Per la destra italiana la credibilità europea deve tradursi in un lavoro comune con i partners continentali per la definizione di programmi e strategie. Nella coscienza che il tempo stringe e che la sfida di Cossiga non va presa sotto gamba, proprio perché non è solo un esempio di trasformismo parlamentare. In altre parole, Berlusconi e Fini devono omologarsi in fretta al mondo moderato europeo, nelle sue varie articolazioni, e devono presentarsi come i soli, affidabili interlocutori italiani dei popolari tedeschi, dei gollisti francesi, dei conservatori inglesi. Se in Europa passa l’idea che la piccola Grosse Koalition di D’Alema e Cossiga interpreta e rappresenta i moderati italiani e che è solo questione di tempo perché anche la mappa elettorale assimili la novità, il destino del Polo potrebbe essere segnato.

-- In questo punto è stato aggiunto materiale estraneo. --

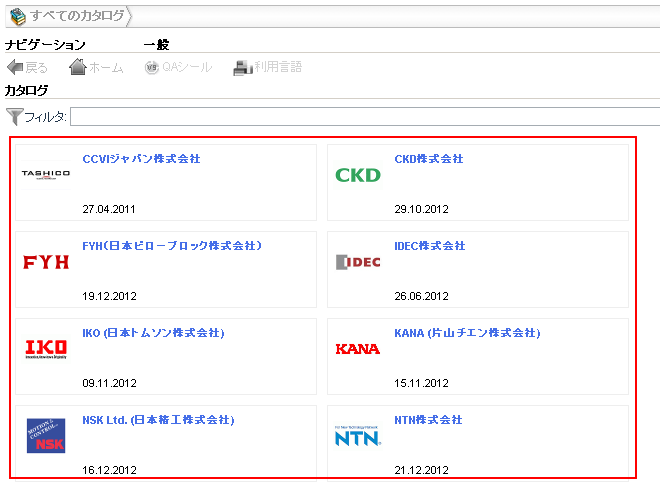This screenshot has height=487, width=660.
Task: Click the back arrow icon (戻る)
Action: coord(15,67)
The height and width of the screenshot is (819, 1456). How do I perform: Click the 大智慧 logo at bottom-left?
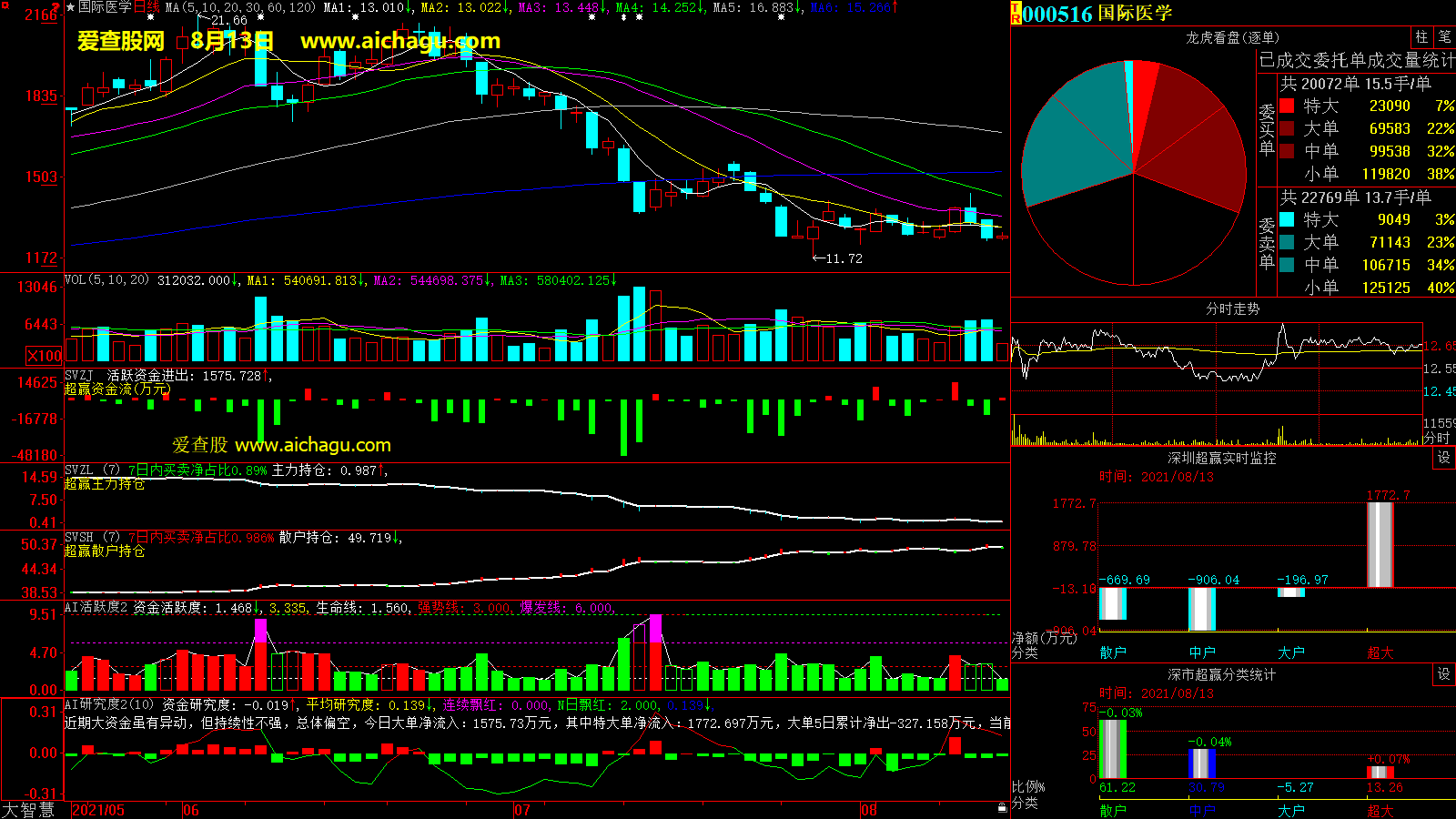28,810

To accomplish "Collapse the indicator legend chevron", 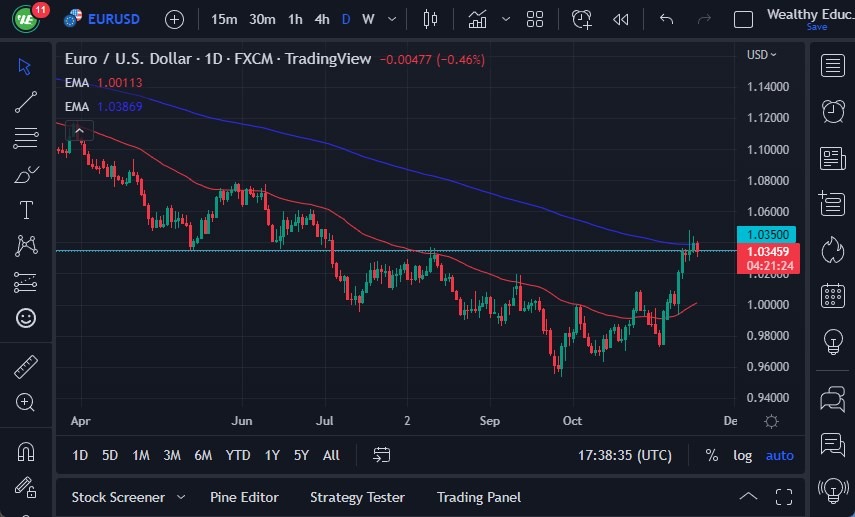I will tap(80, 130).
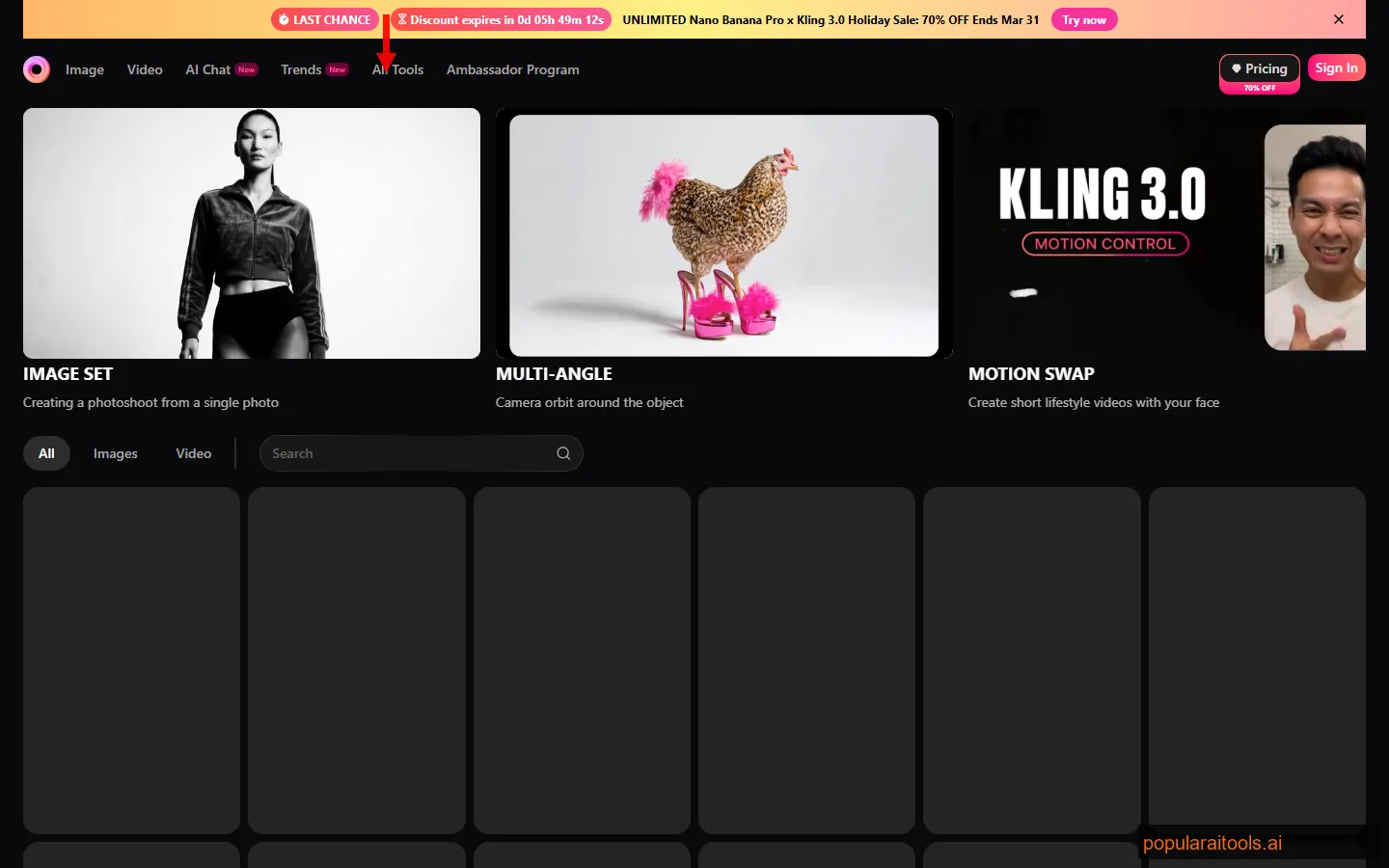Screen dimensions: 1389x868
Task: Click the Pricing button
Action: click(x=1259, y=68)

Berlusconi, Fini e Casini hanno sei mesi di tempo per dimostrare ai partners europei e agli elettori italiani che sono loro e non Cossiga gli interpreti di un sentimento liberale, laico e cattolico-moderato. Per farlo con maggiore efficacia servirebbe un partito unico della destra, la fine di un gioco di sigle e di apparati non sempre comprensibile. Ma la questione non è all’ordine del giorno. Conta molto di più dimostrare che il richiamo all’Europa dei Kohl e degli Aznar non è solo un’astuzia retorica. È invece un’agenda di lavoro, una scala di priorità nel campo dell’economia e dei bisogni sociali, una scelta istituzionale. D’Alema e Cossiga non possono permettersi di perdere tempo e hanno interesse a presentare il Polo come un’accolita di estremisti incapaci di far politica. Viceversa, l’Europa può offrire a Berlusconi e ai suoi alleati l’occasione per dimostrare l’infondatezza di questa accusa e per riprendere l’iniziativa che negli ultimi tempi è del tutto mancata. Ma occorre essere consapevoli che in Italia è ormai cominciata l’ultima sfida per la rappresentanza degli interessi moderati e per il riassetto del sistema politico. Chi sbaglia la prossima mossa potrebbe non avere più il tempo di correggersi.